Explanation of Responses:
Remarks:
Exhibit List: Exhibit 24 - Power of Attorney. In addition to the securities reported herein, the Reporting Person also holds rollover incentive units ("Rollover Incentive Units") of Holdings LLC. Shares of Common Stock will be issued as replacement awards under the Issuer's 2025 Equity and Incentive Plan (the "Distributed Shares") in settlement of the Rollover Incentive Units that will remain outstanding at the time of a Distribution. The number of Distributed Shares to be issued as replacement awards for the Rollover Incentive Units will be based on the value of those units at the time of a Distribution, as determined by the board of managers of Holdings LLC and after taking into account any distribution threshold applicable to such Rollover Incentive Units.

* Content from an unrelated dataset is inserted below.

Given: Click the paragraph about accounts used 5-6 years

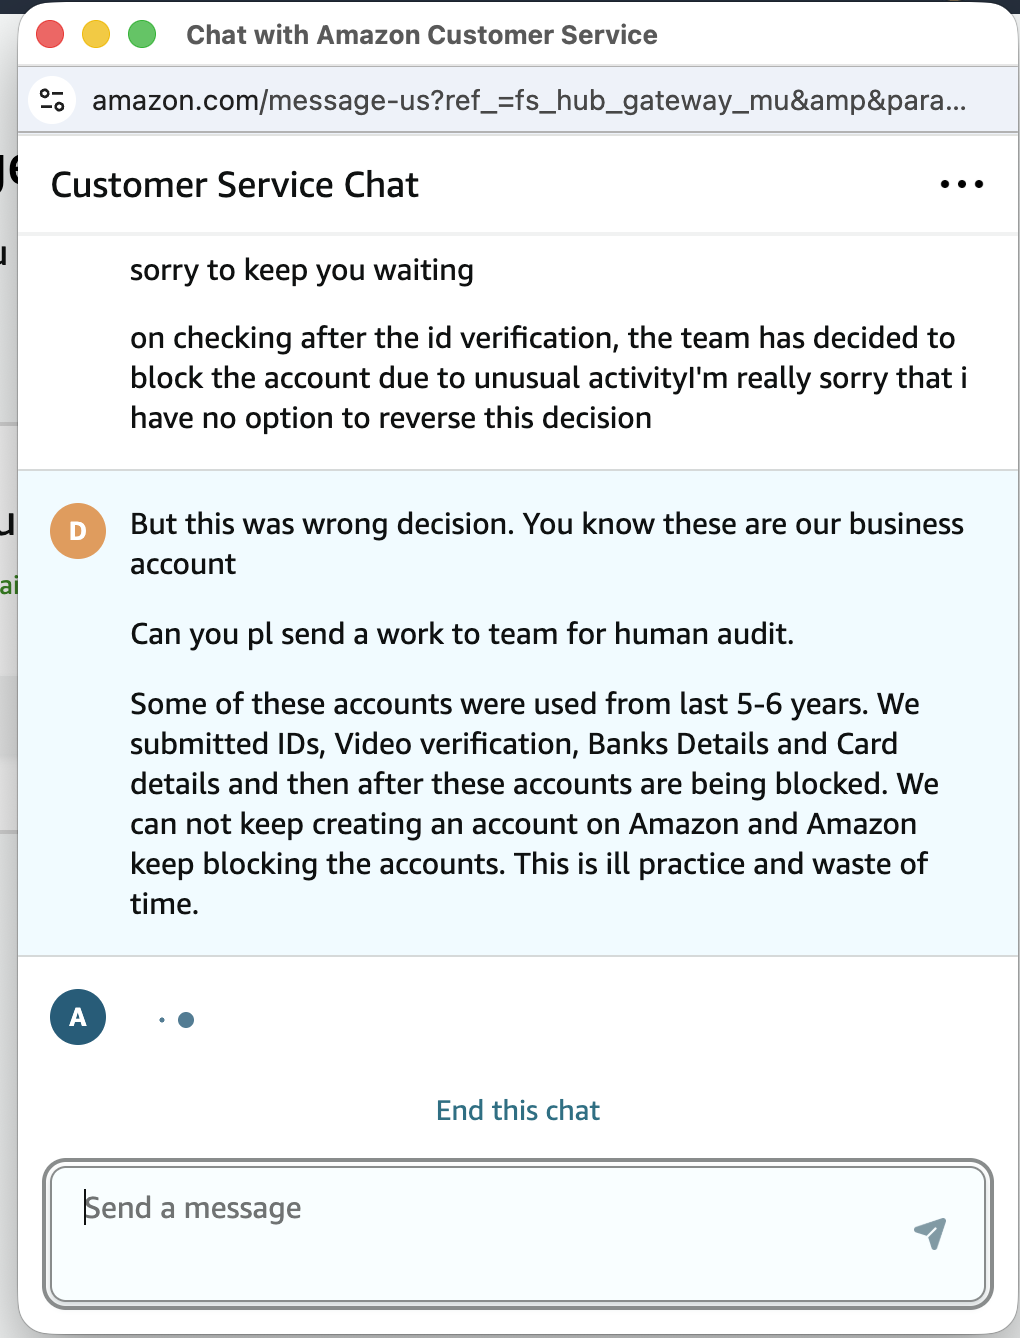Looking at the screenshot, I should coord(534,804).
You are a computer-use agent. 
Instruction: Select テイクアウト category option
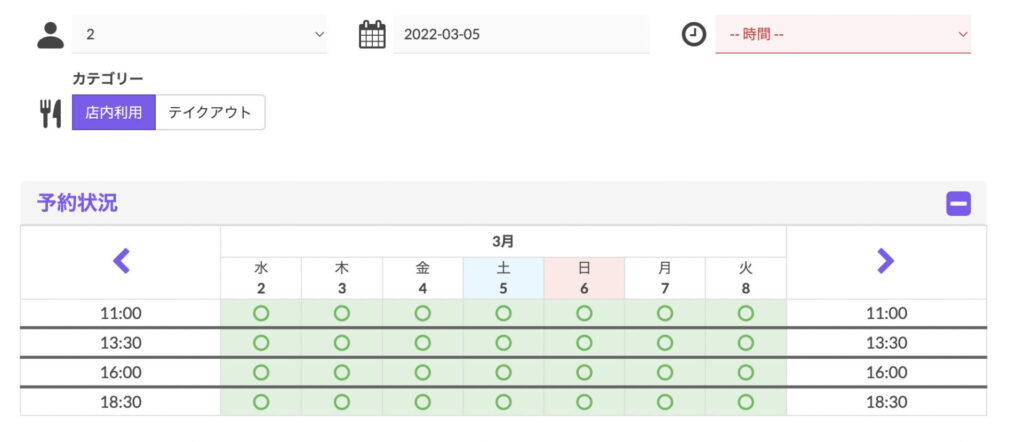pos(210,112)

The Rollover Incentive Units may become eligible to receive additional Distributed Shares upon a Distribution, with certain of the Rollover Incentive Unit Holders receiving additional Distributed Shares if the trading price of the Common Stock exceeds $7.02 per share at the time of a Distribution and all of the Rollover Incentive Unit Holders receiving additional Distributed Shares if the trading price of the Common Stock exceeds $20.07 per share at the time of a Distribution. Because the conversion ratio of the Rollover Incentive Units into the shares of Common Stock has not fixed as of the time of this filing, such Rollover Incentive Units are not "derivative securities," as such term is defined in Rule 16a-1(c) under the Securities Exchange Act of 1934, as amended (the "Exchange Act"), and are not reportable under Section 16 of the Exchange Act. Accordingly, the Rollover Incentive Units held by the Reporting Person are excluded from this filing. This Form 3 is being filed late due to unanticipated delays in receiving the Reporting Person's EDGAR codes, which delays we understand were due to the high volume of applications at the time.